The building that today houses the City History Museum and is popularly known as the “Institut Vell” (“Old Institute”) was begun in 1762 by the Capuchin friars. From its arrival in Girona in 1581 until that year, this order had successively occupied various areas of the city. Initially it was housed in the sanctuary of Les Ermites, in Les Pedreres, where the present-day street name Carrer de Caputxins still recalls the presence of the order there.
Later on, probably in 1628, the Capuchins moved to the Mercadal neighbourhood, close to the New Hospital, also known as Santa Caterina. At the end of the Reapers’ War (1640–1652) and because of the construction of the Sant Francesc de Paula bulwark, they returned to the old community of Les Ermites, where they remained until 1707.
Finally, after a brief stay in the vicinity of the Gironella Tower in 1732, the Capuchins were authorised to occupy the Desbach mansion, then the property of the Marquises of Cartellà. This Gothic building, which contained Roman remains from the late 2nd and early 3rd centuries AD and was located between Carrer de la Força and Carrer de les Ballesteries, was partially demolished between 1753 and 1762. During this period, the Capuchins dedicated their efforts to erecting an earth retention wall in order to overcome the height difference between the two streets, while also transforming the basement floor for the community’s new requirements. The works consisted basically in adapting and enlarging the existing spaces for animal shed, stables, cemetery, cellar, cisterns, washhouse, covered gallery, refectory, communication corridors and the flat area created by the retaining wall, used as a garden and probably as a vegetable garden.

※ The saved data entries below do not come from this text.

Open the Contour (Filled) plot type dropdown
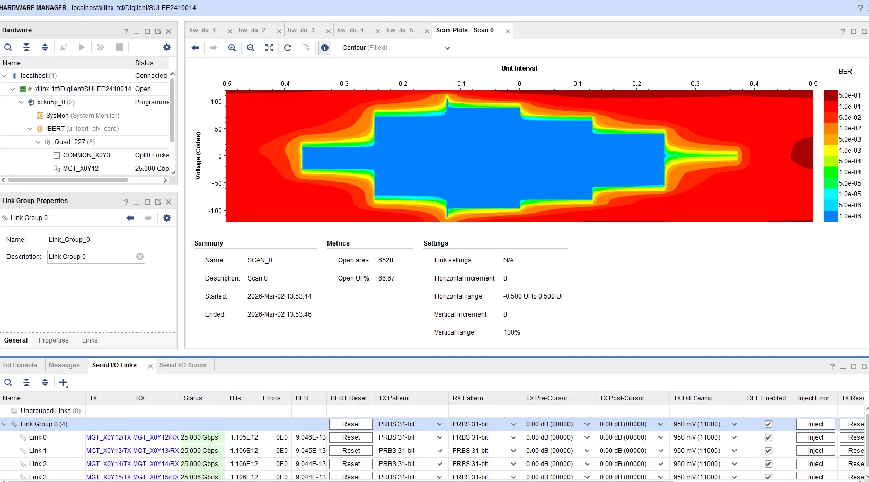The height and width of the screenshot is (482, 869). click(x=396, y=48)
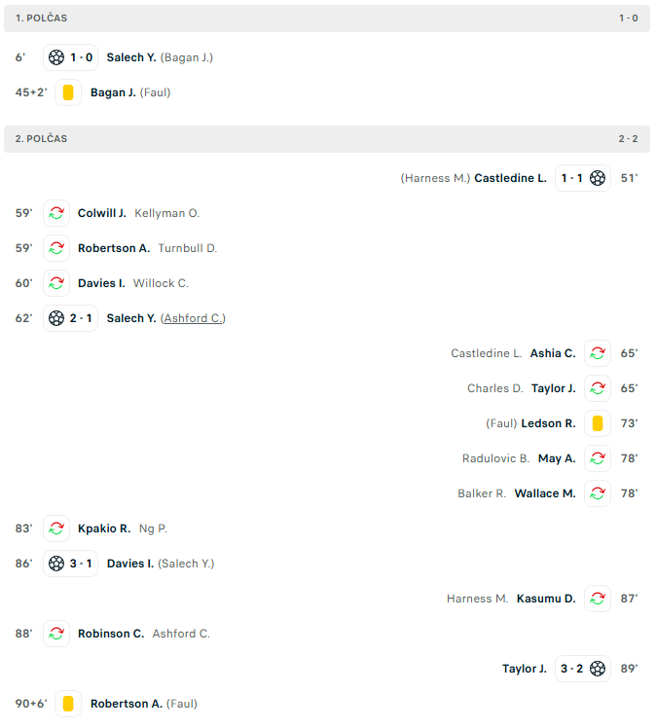Click the goal icon for the 3-2 score
656x728 pixels.
click(598, 669)
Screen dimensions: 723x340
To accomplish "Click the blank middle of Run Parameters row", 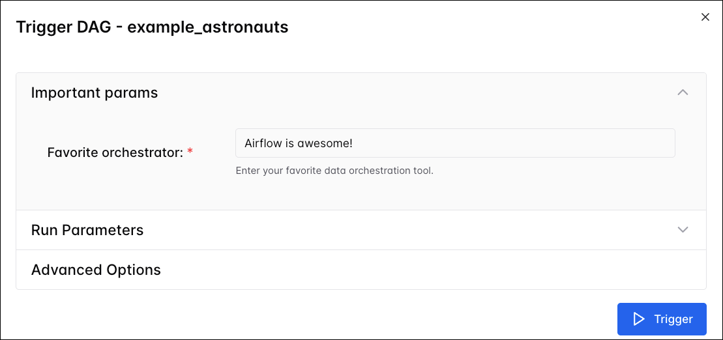I will pyautogui.click(x=391, y=230).
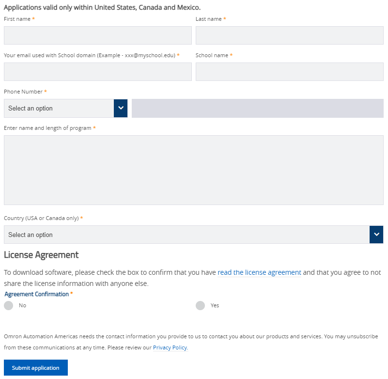Viewport: 388px width, 379px height.
Task: Click the 'First name' field label
Action: [x=17, y=19]
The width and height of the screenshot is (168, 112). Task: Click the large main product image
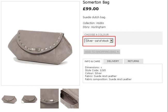pos(40,44)
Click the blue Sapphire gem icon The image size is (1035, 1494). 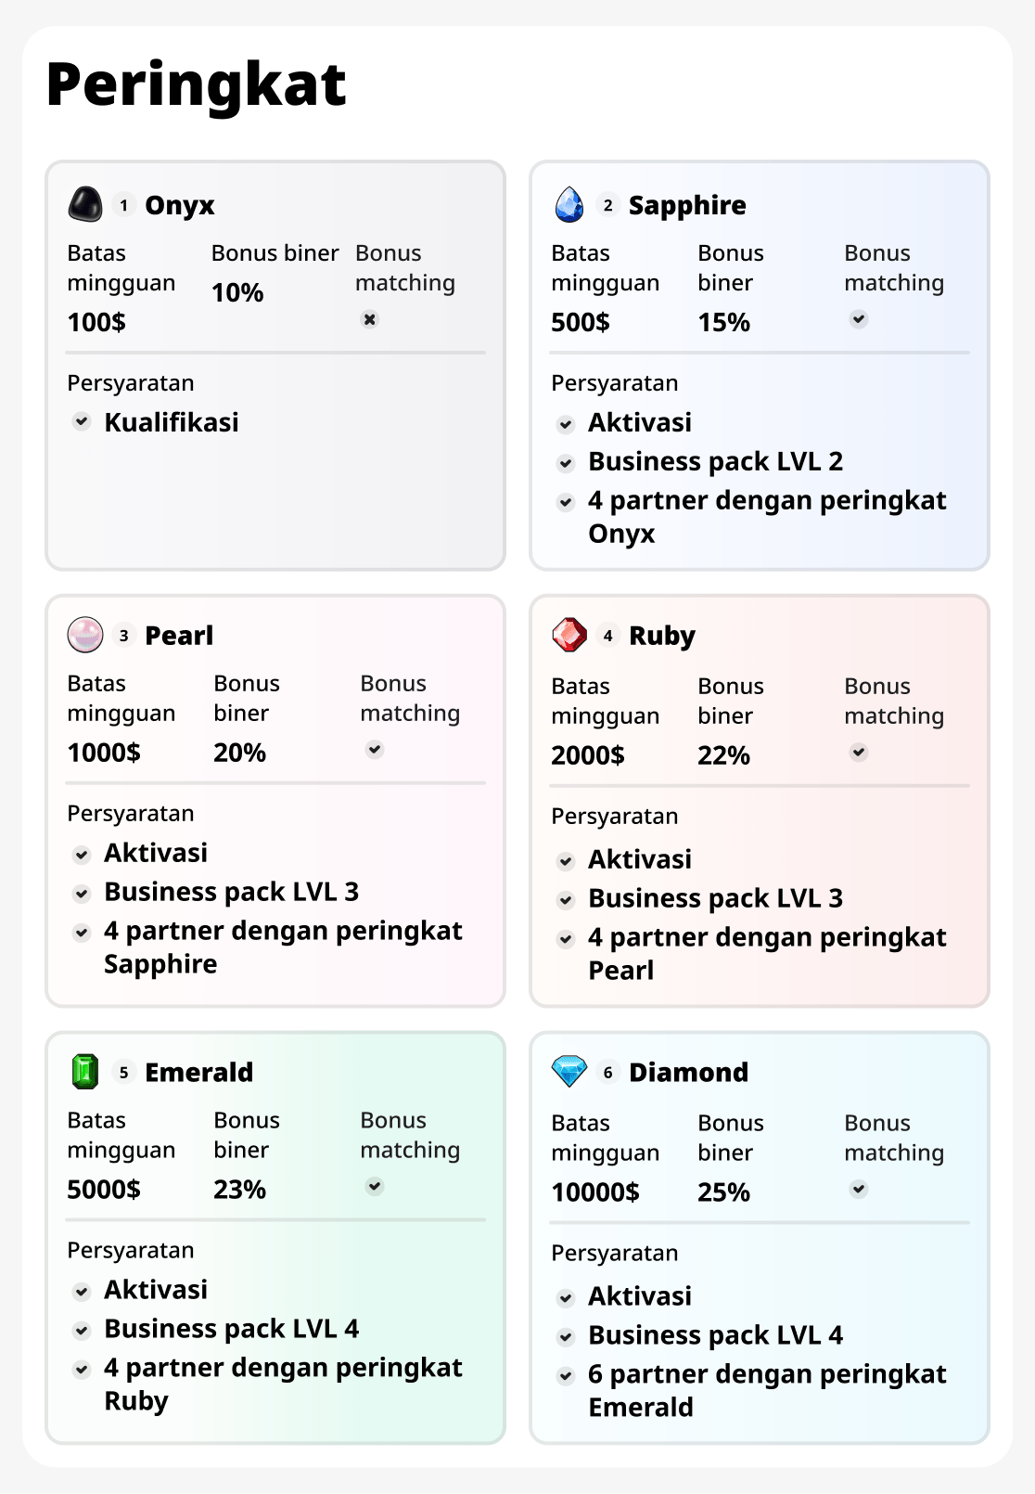point(569,204)
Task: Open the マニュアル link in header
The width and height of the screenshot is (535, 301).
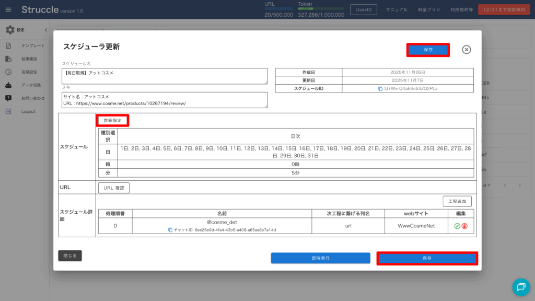Action: pos(397,10)
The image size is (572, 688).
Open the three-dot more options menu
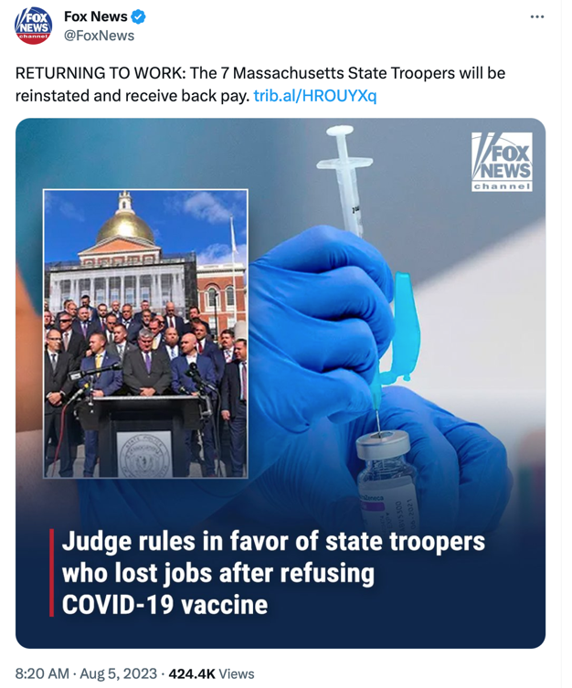coord(537,16)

The construction of the new building, also known as the Convent of Sant Antoni, was carried out between 1762 and 1774, reusing the materials from the Cartellà mansion. As for the ground or main floor, the church was consecrated in 1764. The entrance was via an arcaded porch opening onto Plaça de la Canonja. Three years later the cloister, the new refectory, the kitchen and almost all of the rest of the rooms had been built.

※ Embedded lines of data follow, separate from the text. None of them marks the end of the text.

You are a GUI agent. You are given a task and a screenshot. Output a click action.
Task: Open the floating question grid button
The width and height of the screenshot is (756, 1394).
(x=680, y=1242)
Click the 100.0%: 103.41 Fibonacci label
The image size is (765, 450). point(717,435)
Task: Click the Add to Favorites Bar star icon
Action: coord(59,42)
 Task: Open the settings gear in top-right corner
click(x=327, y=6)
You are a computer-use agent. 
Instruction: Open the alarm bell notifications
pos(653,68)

By the time the Peninsular War broke out (1808-1809), the convent was being used as a theology school. The bombardment by the besieging French army destroyed a large part of the building, particularly of the church and the upper floors. After the reconstruction commenced in 1814, the Capuchins resided in the convent until the definitive exclaustration (1835), from which moment the Girona City Council began to negotiate the conversion of the building into the Provincial Education Institute, which was achieved in 1841. The master builder Espelt introduced the necessary alterations for the new function by dividing the church into two floors and constructing a covered gallery over the cloister. Finally, in 1911 the architect Manuel Almeda carried out a reform project on the façade overlooking the Placeta de la Canonja.
The building is distributed into four floors plus a number of rooms situated around the upper part of the cloister. The basement floor, which is entered from Carrer de la Força, is the oldest part, being previous to the year 1762. The walls are of masonry, while some of the vaults were made of stone, following the pattern of the barrel vault, and the others, made of brick, show various models deriving from the roofs with Baroque lunettes. The abundant remains of blocked openings throughout the floor confirm the documentary references to the transformation and adaptation of earlier constructions which the Capuchin order used when it first occupied the building for the most essential services of the community.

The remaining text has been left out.